Nel 1917 si iscrisse alla facoltà di medicina a Torino: il periodo degli studi universitari fu denso di stimoli e di occasioni per il giovane Levi che, grazie all’influenza dello zio Claudio Treves, ebbe modo di conoscere i principali esponenti della sinistra dell’epoca e quelli dell’avanguardia pittorica torinese. Iniziò infatti a collaborare con Pietro Gobetti alla rivista La Rivoluzione Liberale e nel 1923 soggiornò a Parigi, dove il contatto con la pittura francese gli permise di concepire l’arte come strumento per opporsi alle logiche del fascismo e della cultura italiana. In seguito a questo viaggio, inoltre, Levi decise di seguire la propria vocazione artistica: pertanto, dopo essersi laureato in medicina non esercitò la professione di medico, preferendo dedicarsi alla scrittura e alla pittura, al punto che nel 1928 entrò a far parte del gruppo dei “Sei di Torino”, un movimento di pittori a cui aderirono anche Gigi Chessa, Nicola Galante, Francesco Menzio, Enrico Paulucci e Jessie Boswell. Il teorico del gruppo, Edoardo Persico, proponeva un genere di pittura in netta opposizione a quella del futurismo e del fascismo, proponendo un’arte che si rifacesse alla pittura ottocentesca e ai Fauves; proprio questi tratti si ritrovano non solo nella pittura, ma anche nella poetica di Levi.
Nel 1931 lo scrittore aderì al movimento Giustizia e Libertà e per le sue posizioni antifasciste fu confinato dal 1935 al 1939 in Lucania, prima a Grassano e poi ad Aliano: da quest’esperienza nacque il celeberrimo Cristo si è fermato ad Eboli (1945), documento memoriale e saggio antropologico. In esso l’autore racconta la propria scoperta della realtà meridionale, descrivendo un mondo contadino ancestrale e magico, estraneo alla storia e ad ogni coscienza politica, denunciando così le condizioni di vita di una realtà contadina ignorata e dimenticata dalle istituzioni. Alla permanenza forzata in Lucania Levi dedicò inoltre alcune poesie (Bosco di Eva, L’invenzione della verità) e numerosi quadri, da cui emerge un personale realismo.
Nel 1943 aderì al Partito d’Azione, dirigendo La nazione del Popolo, e nel dopoguerra continuò l’attività di giornalista come direttore del quotidiano Italia Libera e collaborando con La Stampa. All’attività di pittore neorealista affiancò la scrittura di altri romanzi: L’orologio (1950), che descrive la crisi del fervore esistenziale nel dopoguerra, Le parole sono pietre (1955), racconto di un viaggio in Sicilia, Tutto il miele è finito (1964), in cui è descritto il mondo sardo, Il futuro ha un cuore antico (1956), dedicato all’Unione Sovietica, e La doppia notte dei tigli (1959), impressioni di un viaggio in Germania.

**Record del dataset**
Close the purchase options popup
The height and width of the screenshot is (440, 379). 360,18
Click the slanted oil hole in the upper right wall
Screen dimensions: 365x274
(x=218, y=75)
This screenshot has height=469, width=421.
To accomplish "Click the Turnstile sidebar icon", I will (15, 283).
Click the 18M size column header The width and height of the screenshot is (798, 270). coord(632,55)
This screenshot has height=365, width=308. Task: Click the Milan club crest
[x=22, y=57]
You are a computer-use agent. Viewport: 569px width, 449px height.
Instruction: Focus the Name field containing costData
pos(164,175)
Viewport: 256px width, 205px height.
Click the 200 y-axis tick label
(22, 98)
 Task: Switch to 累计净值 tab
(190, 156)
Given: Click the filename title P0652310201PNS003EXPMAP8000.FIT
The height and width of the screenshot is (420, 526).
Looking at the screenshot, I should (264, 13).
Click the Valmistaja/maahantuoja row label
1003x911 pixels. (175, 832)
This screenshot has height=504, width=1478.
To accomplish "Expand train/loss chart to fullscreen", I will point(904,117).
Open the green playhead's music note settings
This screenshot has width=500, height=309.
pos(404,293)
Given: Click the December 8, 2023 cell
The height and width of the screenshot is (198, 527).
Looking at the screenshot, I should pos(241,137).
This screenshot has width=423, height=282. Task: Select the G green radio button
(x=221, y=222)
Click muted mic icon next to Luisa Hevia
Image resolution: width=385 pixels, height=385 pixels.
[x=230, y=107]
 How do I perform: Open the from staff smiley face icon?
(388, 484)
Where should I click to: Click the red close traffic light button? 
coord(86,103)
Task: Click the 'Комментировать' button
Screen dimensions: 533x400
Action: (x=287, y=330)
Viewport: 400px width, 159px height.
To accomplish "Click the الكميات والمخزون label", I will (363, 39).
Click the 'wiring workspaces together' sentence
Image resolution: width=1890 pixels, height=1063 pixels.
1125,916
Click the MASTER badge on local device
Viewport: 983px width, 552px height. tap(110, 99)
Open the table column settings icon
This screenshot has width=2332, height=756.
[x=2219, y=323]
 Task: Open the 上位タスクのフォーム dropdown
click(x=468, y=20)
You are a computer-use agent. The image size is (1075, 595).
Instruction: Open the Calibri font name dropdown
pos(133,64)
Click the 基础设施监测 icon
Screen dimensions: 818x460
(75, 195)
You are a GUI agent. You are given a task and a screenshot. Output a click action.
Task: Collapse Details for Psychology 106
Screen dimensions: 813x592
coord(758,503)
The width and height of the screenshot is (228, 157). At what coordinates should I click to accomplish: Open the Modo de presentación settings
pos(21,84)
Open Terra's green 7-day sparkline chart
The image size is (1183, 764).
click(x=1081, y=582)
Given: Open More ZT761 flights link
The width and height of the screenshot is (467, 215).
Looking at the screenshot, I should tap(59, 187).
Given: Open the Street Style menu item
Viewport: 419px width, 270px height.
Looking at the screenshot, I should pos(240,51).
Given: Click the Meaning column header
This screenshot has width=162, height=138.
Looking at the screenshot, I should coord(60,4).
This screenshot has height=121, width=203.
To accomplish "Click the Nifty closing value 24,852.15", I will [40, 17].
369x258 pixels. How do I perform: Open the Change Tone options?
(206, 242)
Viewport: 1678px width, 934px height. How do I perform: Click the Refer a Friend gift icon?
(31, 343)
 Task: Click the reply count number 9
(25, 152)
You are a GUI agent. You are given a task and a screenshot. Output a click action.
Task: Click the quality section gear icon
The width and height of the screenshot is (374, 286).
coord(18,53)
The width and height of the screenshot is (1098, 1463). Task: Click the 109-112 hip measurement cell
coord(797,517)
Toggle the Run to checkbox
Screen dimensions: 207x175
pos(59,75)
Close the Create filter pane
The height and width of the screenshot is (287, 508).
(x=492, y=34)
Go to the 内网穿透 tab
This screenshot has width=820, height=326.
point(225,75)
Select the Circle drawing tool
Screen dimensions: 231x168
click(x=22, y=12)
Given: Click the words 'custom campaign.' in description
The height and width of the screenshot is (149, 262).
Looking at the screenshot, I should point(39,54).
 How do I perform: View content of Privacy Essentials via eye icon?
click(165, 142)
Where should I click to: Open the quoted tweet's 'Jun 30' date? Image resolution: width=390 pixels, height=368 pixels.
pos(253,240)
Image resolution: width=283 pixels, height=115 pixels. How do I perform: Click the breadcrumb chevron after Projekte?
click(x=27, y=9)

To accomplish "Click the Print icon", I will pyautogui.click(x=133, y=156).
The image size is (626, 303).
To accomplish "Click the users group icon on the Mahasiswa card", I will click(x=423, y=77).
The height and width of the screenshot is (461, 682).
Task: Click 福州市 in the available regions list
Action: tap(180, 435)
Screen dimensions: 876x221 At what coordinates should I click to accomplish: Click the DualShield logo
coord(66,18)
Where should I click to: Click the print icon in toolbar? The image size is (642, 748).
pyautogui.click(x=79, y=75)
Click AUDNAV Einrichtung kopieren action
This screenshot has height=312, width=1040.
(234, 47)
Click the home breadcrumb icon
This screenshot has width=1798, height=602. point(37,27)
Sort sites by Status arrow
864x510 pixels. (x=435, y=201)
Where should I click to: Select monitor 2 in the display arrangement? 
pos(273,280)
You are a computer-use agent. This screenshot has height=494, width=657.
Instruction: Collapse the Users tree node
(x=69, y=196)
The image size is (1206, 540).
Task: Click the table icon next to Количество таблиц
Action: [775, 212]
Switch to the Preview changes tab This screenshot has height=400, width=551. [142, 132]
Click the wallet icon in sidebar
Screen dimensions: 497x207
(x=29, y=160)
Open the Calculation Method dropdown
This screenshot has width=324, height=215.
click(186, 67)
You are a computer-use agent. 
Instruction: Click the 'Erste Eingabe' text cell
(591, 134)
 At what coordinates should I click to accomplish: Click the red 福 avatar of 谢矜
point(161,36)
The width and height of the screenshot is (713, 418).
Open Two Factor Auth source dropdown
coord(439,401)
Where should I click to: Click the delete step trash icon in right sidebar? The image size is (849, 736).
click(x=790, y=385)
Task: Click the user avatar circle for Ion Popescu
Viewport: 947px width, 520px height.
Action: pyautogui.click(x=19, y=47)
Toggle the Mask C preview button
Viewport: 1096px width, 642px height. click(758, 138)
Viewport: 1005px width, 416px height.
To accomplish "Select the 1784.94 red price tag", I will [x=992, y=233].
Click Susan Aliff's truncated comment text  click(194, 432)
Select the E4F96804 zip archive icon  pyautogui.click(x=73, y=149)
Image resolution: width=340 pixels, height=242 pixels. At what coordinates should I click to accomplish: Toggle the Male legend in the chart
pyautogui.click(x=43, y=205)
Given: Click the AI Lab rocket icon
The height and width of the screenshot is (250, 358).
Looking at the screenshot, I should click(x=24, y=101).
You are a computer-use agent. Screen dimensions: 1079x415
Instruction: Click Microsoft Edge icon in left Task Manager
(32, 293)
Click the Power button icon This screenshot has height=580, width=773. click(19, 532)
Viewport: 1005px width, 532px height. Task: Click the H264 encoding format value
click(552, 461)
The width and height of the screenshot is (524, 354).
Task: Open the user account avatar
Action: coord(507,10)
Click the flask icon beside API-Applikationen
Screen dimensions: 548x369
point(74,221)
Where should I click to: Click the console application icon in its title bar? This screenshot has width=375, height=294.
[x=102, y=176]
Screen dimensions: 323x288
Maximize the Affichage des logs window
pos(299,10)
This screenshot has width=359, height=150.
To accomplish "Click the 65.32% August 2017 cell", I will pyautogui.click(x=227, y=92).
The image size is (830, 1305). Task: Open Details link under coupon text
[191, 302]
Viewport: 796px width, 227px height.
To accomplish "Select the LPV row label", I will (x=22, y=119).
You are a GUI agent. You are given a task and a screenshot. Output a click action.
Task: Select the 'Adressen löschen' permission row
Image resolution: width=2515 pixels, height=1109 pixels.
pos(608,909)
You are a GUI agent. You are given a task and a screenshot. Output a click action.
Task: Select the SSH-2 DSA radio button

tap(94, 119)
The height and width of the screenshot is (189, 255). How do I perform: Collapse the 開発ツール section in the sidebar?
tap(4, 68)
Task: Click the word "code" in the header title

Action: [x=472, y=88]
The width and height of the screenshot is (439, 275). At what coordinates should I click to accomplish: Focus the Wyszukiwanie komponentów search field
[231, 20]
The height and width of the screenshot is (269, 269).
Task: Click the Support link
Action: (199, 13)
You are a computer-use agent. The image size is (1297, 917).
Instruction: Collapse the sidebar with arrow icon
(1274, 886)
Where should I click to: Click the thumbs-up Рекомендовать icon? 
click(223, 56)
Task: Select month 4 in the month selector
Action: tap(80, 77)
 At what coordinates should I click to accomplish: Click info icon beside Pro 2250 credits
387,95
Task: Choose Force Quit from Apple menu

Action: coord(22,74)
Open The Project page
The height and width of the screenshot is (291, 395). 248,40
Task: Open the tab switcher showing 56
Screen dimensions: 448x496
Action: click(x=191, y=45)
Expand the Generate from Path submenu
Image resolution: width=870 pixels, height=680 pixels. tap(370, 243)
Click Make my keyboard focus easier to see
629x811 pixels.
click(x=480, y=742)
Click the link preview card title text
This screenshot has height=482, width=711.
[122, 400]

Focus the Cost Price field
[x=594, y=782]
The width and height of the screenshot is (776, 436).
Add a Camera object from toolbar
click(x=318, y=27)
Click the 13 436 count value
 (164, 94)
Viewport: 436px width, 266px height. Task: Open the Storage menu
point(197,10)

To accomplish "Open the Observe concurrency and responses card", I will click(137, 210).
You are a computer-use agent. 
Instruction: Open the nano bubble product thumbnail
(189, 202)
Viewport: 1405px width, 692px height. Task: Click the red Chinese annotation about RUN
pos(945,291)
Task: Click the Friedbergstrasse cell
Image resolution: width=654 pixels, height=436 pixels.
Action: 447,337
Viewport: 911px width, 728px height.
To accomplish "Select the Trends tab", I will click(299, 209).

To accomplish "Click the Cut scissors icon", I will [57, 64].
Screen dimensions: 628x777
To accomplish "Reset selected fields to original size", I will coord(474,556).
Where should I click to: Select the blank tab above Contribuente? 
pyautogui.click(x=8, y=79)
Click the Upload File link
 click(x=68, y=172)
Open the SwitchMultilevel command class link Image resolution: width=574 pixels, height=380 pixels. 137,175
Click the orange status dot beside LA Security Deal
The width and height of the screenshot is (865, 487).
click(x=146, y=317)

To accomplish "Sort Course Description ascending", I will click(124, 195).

**Consegne dell'esercizio**
A) Secondo il brano sulla vita di Levi, in quali località della Lucania fu confinato lo scrittore?
B) Prosegui il brano sulla vita di Levi a partire dall'ultima frase riportata.

**Risultati dell'esercizio**
A) Prima a Grassano e poi ad Aliano.

B)
In seguito, Levi decise di dedicarsi alla politica attiva, militando nelle fila del partito comunista, sperando in questo modo di poter incidere sull’immobilismo e sul conservatorismo della politica italiana. Morì a Roma il 4 gennaio 1975 e, per suo desiderio, fu sepolto ad Aliano, il paese in cui soggiornò durante il confino, dove ritornò varie volte anche nel dopoguerra.
L’orientamento politico influenza sicuramente il modo in cui Levi osserva e tratteggia il mondo contadino, tema prevalente nelle sue opere: infatti, l’autore porta alla ribalta le problematiche connesse alle terribili condizioni in cui versava quella realtà scomoda e per questo ignorata. Tuttavia, anche il fondo irrazionalistico della personalità artistica dell’autore influenza il rapporto con il popolo contadino descritto: Levi infatti subisce il fascino di un mondo mitizzato e vagheggiato per la sua dimensione primitiva. Inoltre, in quell’universo contadino arcaico lo scrittore riconosce alcuni tratti ancestrali che ritrova nel proprio inconscio, perciò è come se nel mondo contadino Levi ritrovasse una parte di se stesso, identificandosi con questa umanità elementare. È soprattutto un’opera come Cristo si è fermato ad Eboli che rivela questa duplicità della poetica dello scrittore: accanto alla polemica politica e sociale vi è un soggettivismo e una volontà di autoconoscenza, mediante l’identificazione con i personaggi che animano il mondo descritto.